§ **Try it**
From the line with "You are a computer-use" through the last line of the records below, both ends included, transcribe only those lines, exactly, and omit the pictures.

Data items:
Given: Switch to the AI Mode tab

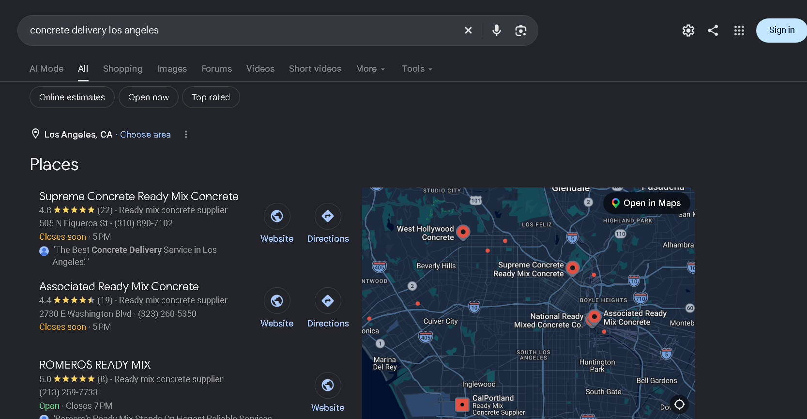Looking at the screenshot, I should pyautogui.click(x=46, y=69).
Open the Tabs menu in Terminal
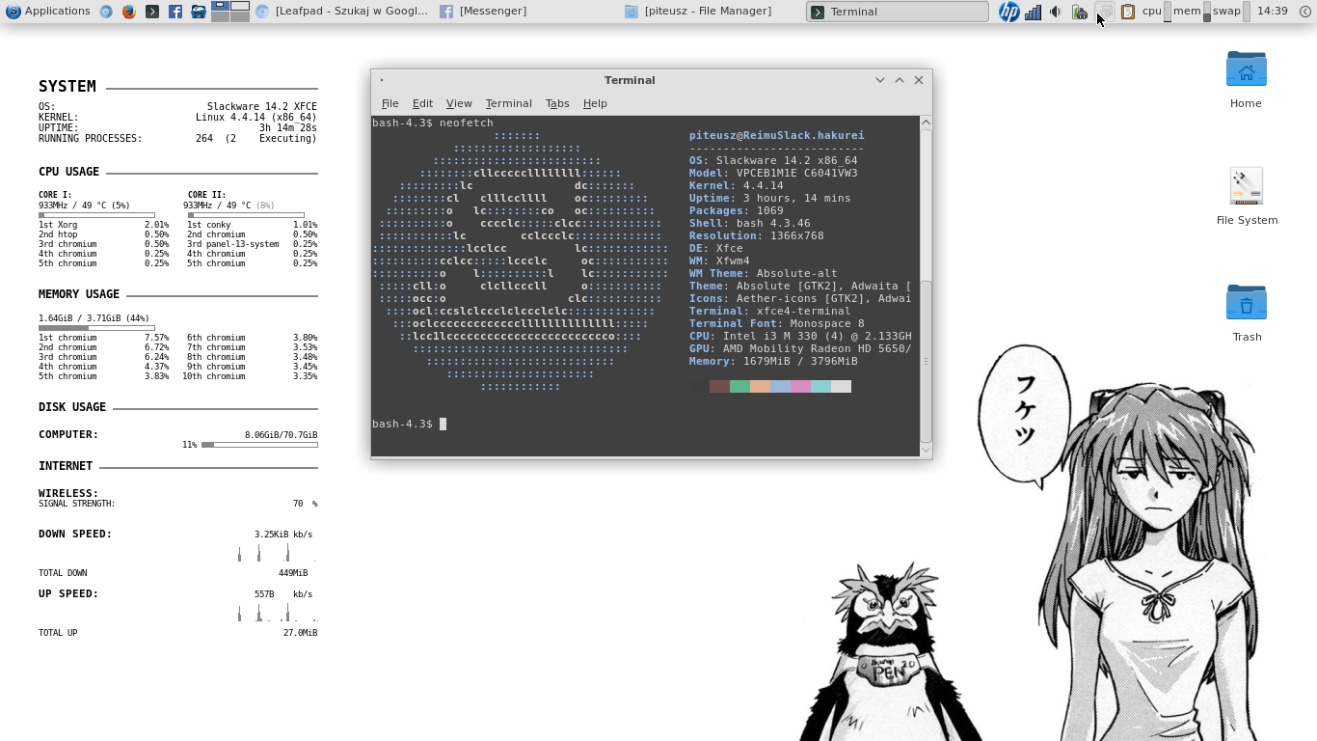 coord(557,103)
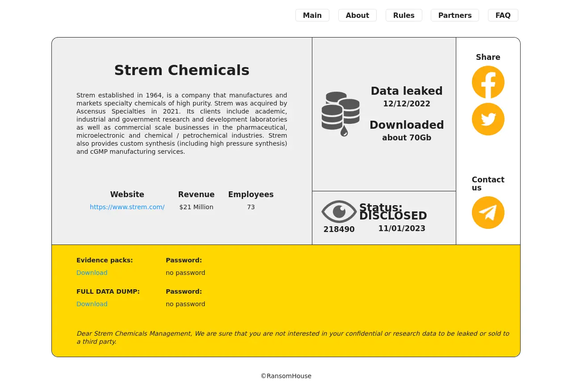The width and height of the screenshot is (572, 388).
Task: Click the company description paragraph
Action: (181, 123)
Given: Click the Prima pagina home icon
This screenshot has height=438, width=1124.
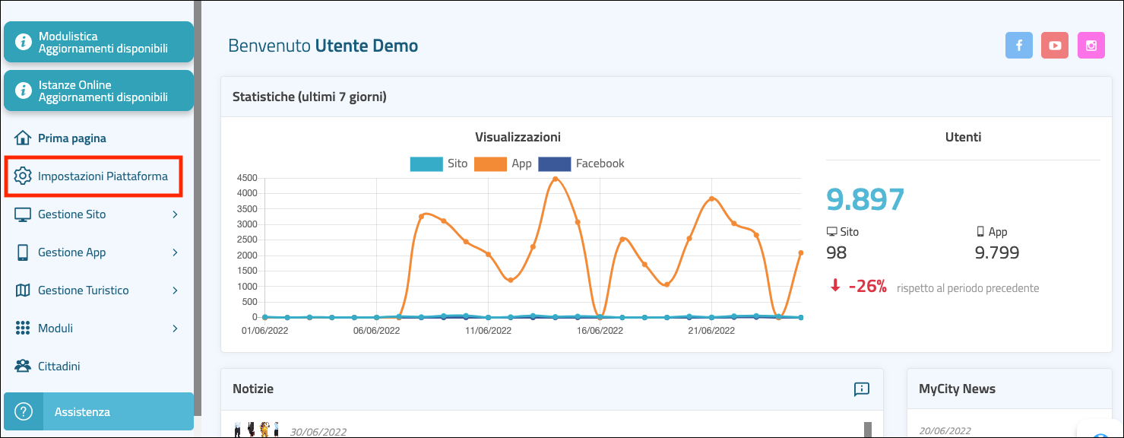Looking at the screenshot, I should tap(23, 138).
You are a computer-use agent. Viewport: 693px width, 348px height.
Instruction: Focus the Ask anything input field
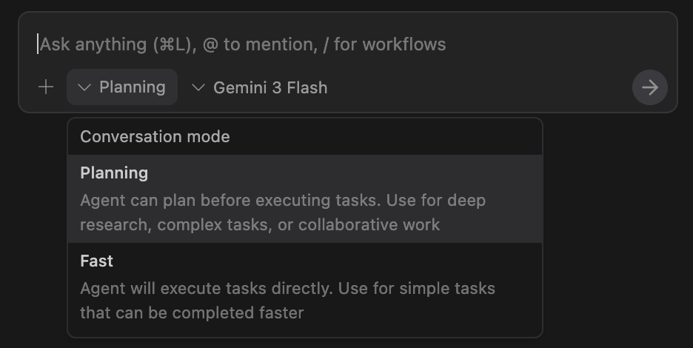[243, 44]
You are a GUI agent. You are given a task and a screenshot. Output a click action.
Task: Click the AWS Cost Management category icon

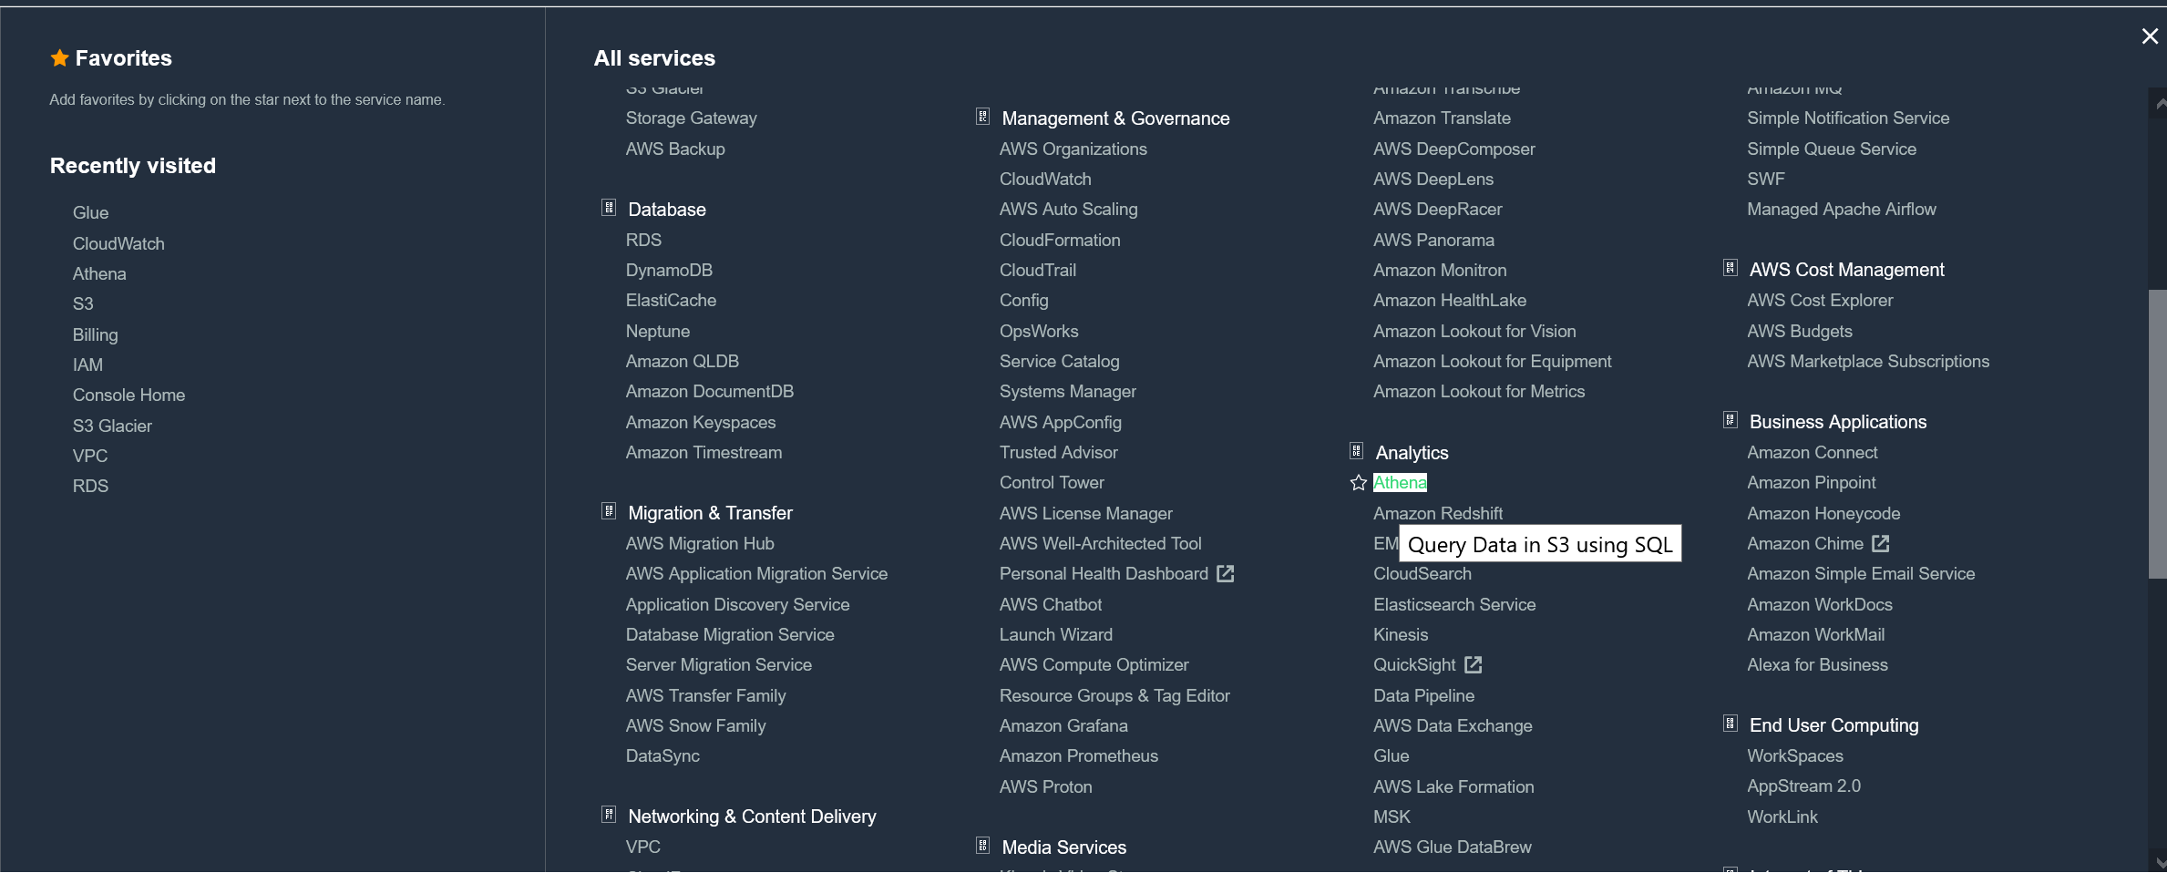1730,269
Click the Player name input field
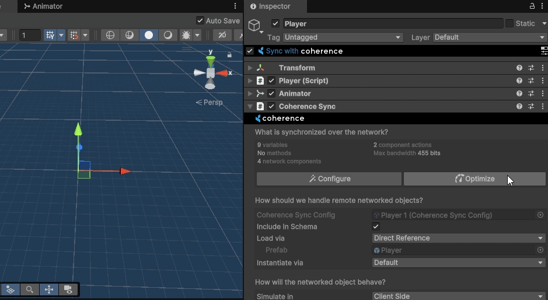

§ **Response**
You are a computer-use agent. Viewport: 693px width, 348px height.
Instruction: Focus the Ask anything input field
[243, 44]
You are a GUI agent. You are given a task and a screenshot. Output a click action.
Task: Click the AWS Cost Management category icon

1730,269
Click the Player name input field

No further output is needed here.